The insinuation is that Phoenix has seen a lot of racial violence throughout her lifetime. Lastly, the attendant in the clinic treats Phoenix very rudely, calling her "Grandma," arranging her to speak up, sprinkling her with questions, and challenging to recognize if she is tone-deaf (Piwinski). Violence is not uncommon to blacks even today because of the racism much like it was for phoenix. Even today the rise of racial violence is on the rise and not just with African-Americans but with other minorities as well. Provided the long custom of Southern politeness, one can undertake that a white woman -- who is considered to be some kind of social equal -- would not have been even treated in this way. Phoenix, who was an old black woman, was not afforded the common politeness.
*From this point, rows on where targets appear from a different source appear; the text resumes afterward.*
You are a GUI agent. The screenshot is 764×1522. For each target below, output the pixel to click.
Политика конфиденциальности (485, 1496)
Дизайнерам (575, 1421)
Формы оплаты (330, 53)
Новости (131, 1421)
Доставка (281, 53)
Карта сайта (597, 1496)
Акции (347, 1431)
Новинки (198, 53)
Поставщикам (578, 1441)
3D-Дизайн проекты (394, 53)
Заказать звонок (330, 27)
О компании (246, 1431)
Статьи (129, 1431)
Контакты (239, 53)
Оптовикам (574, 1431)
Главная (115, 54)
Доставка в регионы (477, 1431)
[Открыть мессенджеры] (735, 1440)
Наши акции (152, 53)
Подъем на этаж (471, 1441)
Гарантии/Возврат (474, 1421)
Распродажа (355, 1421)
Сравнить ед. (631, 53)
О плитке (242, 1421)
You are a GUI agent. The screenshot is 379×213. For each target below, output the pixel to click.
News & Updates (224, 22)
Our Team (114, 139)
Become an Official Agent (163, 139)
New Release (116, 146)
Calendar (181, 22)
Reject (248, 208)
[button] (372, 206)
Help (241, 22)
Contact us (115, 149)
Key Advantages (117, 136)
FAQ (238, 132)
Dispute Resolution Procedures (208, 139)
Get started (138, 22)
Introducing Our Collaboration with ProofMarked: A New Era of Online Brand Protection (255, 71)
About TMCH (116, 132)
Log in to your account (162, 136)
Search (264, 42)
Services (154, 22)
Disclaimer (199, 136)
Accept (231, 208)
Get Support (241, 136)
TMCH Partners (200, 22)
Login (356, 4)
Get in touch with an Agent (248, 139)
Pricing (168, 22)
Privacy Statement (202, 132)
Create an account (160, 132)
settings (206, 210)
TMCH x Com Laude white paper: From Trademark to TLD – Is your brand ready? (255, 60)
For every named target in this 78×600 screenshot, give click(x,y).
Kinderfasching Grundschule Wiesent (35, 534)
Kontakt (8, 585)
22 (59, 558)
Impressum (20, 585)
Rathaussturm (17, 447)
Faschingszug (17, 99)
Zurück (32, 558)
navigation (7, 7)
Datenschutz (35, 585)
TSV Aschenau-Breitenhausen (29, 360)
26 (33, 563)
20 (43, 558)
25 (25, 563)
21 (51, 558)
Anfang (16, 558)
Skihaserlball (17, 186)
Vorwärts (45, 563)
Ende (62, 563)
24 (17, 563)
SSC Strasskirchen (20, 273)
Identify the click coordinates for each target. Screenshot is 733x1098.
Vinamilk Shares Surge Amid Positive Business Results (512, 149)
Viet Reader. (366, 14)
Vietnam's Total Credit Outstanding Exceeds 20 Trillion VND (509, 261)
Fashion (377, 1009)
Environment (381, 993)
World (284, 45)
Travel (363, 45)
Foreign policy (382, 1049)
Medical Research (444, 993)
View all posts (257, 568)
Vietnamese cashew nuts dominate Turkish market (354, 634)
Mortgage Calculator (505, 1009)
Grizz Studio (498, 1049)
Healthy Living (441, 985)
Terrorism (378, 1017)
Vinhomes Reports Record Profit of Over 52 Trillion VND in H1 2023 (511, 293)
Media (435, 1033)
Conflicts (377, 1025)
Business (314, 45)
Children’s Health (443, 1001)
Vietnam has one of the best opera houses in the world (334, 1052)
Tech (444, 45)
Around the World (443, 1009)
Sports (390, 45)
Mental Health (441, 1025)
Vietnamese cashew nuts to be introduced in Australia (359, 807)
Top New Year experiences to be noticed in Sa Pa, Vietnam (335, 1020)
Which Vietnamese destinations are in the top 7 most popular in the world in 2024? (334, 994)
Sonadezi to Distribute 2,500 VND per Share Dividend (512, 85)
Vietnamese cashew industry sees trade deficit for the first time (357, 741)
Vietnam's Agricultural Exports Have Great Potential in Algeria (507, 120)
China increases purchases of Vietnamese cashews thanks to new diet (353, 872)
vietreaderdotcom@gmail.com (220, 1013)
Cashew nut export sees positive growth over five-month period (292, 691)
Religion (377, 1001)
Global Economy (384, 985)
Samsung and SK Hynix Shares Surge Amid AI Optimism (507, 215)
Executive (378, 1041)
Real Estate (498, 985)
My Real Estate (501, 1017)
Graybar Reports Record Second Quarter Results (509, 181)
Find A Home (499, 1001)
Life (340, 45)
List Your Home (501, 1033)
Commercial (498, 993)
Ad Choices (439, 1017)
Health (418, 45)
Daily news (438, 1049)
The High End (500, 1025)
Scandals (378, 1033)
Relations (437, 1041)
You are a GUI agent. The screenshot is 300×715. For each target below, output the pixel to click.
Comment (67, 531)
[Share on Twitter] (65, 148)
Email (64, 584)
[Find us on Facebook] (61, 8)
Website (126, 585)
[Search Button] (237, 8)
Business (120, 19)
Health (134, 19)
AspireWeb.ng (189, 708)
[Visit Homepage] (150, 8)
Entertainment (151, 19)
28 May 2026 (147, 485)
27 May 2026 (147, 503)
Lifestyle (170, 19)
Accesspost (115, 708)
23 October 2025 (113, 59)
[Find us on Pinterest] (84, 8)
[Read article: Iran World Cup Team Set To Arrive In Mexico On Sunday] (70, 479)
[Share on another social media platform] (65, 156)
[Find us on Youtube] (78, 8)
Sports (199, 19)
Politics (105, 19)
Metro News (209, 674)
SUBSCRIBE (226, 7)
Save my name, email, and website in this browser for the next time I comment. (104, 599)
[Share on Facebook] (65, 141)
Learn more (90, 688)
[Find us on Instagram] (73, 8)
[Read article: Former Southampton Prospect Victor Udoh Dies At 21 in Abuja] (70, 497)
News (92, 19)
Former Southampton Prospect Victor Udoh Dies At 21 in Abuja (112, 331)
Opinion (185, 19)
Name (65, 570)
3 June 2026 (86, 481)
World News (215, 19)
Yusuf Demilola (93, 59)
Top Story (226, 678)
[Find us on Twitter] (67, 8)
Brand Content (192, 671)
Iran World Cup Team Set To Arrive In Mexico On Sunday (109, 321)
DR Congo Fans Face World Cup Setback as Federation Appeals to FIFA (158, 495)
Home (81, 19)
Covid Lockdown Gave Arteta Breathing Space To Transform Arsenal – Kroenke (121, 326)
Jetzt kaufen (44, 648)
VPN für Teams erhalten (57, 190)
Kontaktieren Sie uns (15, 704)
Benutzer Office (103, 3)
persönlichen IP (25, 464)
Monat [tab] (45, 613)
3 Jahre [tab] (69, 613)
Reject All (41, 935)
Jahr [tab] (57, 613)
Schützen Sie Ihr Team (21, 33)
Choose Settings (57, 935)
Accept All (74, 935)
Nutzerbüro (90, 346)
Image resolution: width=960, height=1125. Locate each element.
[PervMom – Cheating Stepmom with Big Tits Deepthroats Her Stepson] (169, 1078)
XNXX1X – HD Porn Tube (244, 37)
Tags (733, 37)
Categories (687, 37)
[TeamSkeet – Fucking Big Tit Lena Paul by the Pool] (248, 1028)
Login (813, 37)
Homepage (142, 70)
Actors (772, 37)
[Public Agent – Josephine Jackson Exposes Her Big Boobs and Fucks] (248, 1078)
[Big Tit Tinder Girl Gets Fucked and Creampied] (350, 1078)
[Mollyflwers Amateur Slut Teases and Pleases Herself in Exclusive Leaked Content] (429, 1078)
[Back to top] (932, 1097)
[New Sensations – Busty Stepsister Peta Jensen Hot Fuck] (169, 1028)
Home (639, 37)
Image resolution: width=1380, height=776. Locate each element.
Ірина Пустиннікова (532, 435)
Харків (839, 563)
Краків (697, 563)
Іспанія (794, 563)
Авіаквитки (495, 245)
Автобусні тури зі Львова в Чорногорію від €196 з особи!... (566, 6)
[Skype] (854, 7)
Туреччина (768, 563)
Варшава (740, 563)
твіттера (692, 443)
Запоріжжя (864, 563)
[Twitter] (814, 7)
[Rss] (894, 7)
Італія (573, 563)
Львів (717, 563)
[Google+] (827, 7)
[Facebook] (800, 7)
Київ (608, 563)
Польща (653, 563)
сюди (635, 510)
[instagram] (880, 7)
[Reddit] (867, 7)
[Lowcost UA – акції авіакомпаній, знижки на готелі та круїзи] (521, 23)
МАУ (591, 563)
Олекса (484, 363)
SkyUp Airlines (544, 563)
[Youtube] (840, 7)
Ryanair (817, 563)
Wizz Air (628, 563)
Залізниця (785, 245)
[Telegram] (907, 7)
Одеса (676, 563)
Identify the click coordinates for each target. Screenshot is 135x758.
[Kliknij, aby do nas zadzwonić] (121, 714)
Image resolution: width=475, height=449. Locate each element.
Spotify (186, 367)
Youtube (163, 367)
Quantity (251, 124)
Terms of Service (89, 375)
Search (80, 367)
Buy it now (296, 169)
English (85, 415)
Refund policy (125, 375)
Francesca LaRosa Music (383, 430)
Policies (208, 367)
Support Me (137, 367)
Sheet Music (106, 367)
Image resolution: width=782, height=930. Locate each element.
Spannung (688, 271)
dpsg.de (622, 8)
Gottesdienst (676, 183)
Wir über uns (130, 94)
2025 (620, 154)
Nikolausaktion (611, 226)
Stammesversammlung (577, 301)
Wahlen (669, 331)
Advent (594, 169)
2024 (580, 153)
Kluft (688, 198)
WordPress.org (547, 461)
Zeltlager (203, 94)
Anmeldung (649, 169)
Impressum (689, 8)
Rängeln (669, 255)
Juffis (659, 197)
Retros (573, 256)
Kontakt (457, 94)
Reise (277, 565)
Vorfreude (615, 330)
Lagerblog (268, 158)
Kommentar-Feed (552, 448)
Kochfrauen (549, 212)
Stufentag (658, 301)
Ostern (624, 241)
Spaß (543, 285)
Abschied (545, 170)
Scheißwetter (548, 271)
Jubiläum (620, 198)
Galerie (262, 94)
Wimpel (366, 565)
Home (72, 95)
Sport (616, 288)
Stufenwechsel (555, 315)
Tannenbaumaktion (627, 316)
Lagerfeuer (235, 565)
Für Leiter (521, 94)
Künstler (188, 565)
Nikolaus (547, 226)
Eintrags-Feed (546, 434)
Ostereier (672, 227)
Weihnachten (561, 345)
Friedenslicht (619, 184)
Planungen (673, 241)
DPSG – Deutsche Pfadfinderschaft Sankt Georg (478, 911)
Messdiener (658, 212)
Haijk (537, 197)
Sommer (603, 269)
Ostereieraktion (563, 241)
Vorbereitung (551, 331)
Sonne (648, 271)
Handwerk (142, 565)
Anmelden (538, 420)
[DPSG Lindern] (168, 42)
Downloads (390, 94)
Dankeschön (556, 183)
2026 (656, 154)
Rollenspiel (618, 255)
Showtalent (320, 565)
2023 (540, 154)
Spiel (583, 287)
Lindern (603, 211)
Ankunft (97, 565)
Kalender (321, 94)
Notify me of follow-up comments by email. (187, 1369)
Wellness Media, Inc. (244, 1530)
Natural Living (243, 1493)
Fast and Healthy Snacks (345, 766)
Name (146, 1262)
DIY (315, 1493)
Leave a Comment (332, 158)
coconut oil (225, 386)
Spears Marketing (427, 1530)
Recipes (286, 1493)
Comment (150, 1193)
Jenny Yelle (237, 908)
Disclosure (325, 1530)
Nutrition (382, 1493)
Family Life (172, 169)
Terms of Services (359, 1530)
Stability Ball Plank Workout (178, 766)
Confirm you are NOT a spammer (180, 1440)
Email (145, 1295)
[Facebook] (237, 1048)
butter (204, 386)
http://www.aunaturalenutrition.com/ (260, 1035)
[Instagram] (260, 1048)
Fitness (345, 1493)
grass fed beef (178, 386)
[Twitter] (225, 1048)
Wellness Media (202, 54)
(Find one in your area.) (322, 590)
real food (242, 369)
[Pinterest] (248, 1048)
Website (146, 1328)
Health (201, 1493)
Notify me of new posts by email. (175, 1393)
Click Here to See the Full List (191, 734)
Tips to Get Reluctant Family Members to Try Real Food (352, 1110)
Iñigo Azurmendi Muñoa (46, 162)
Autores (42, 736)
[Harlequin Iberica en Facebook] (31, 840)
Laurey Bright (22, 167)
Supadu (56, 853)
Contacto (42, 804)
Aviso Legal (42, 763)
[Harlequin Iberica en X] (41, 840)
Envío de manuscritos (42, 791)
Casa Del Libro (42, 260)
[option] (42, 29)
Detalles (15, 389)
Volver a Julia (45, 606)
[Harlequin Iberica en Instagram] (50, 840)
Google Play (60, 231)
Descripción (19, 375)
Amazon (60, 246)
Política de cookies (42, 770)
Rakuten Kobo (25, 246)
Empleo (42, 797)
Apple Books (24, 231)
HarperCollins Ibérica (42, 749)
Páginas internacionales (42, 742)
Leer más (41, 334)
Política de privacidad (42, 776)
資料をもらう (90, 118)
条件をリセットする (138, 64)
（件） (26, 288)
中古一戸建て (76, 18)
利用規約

In conclusion, it is clear that things such as symbolism in "A Worn Path" has some huge meaning and various kinds of themes that communicate in society today. They show us the way diverse kinds of individuals are treated and provides a real-life picture of what life could possibly be if things were different. Also, the worn path talked about in the story shows the trials and tribulations that can occur in things occurring every day. Also, the description of Phoenix Jackson is labelled as being a usual colored woman living her life. During the course of the story, Jackson agonizes through a lot of cases, and at times, gets the need to just do not even try and give up. This account is all about looking way past those fears and brawls to keep moving onward in life. And irrespective of the glaze that is used and brought out in the open by Welty's genuine literary desire. Truth is true nevertheless of where it is established; and Eudora Welty discovers it in herself, her setting and finally in the experience and heart of her readers -- irrespective of age, education, socio-economic circumstances. Welty's accounts are truth, they are worldwide -- they are legendary.

Works Cited

Ascher, Barbara Lazear with Welty, Eudora. "A Visit with Eudora Welty,." The Yale Review (2004): 147-53.